Karla died last week. She grew up in a Baptist church and in a good Christian home, but in her adult life she didn’t attend church and never openly professed faith in Christ as far as I know. Does this mean she’s now separated from the love of God?

I’ll be honest with you. I don’t know. I’m not qualified to judge anyone else’s salvation. Only God knows what goes on in a person’s soul. I can’t tell you what happened in her heart at the point of death, if anything. But I’ll tell you something I do know that gives me comfort and hope: my aunt is in the hands of a loving God whose mercy is greater than I can imagine.

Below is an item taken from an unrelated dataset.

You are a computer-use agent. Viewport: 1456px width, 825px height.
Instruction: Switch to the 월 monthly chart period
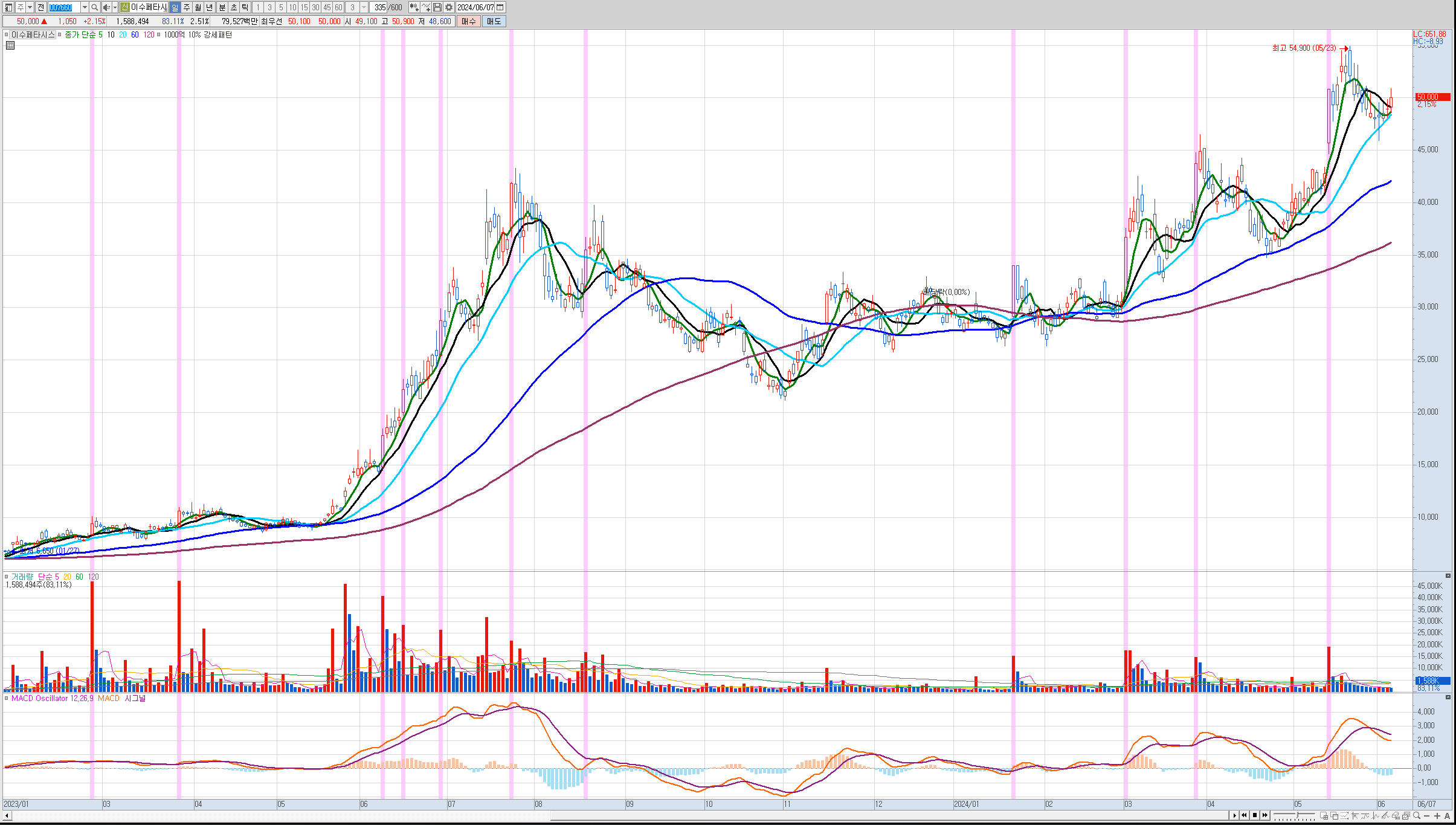pos(198,7)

When Jesus was crucified he hung on a cross between two sinners, two thieves. One mocked him in unbelief. The other embraced him with sincere faith and was promised paradise as a reward. It was a dramatic end for both—triumphant for one, tragic for the other. Most of us live our lives somewhere in between. Between acceptance and rejection. Between faith and doubt. Between desire and dispassion. We live in a dark world where the path before us is often unclear and our own hearts become uncertain. We see through a glass darkly, the Bible says, like trying to look through a dirty window (1 Cor. 13:12). Maybe it has to be that way. There can’t be true faith without some element of doubt. Otherwise it wouldn’t be faith. Even those of us who believe, still live in between the now and the not-yet, between time and eternity.

Not only do most of us live somewhere in between, many people, like my Tante Karla, also seem to die in between—between acceptance and rejection of the truth. But think about this: What was in between the two thieves, between the one who professed his faith publicly and the one who cursed openly? Jesus! That’s where Jesus is. And that’s where hope is.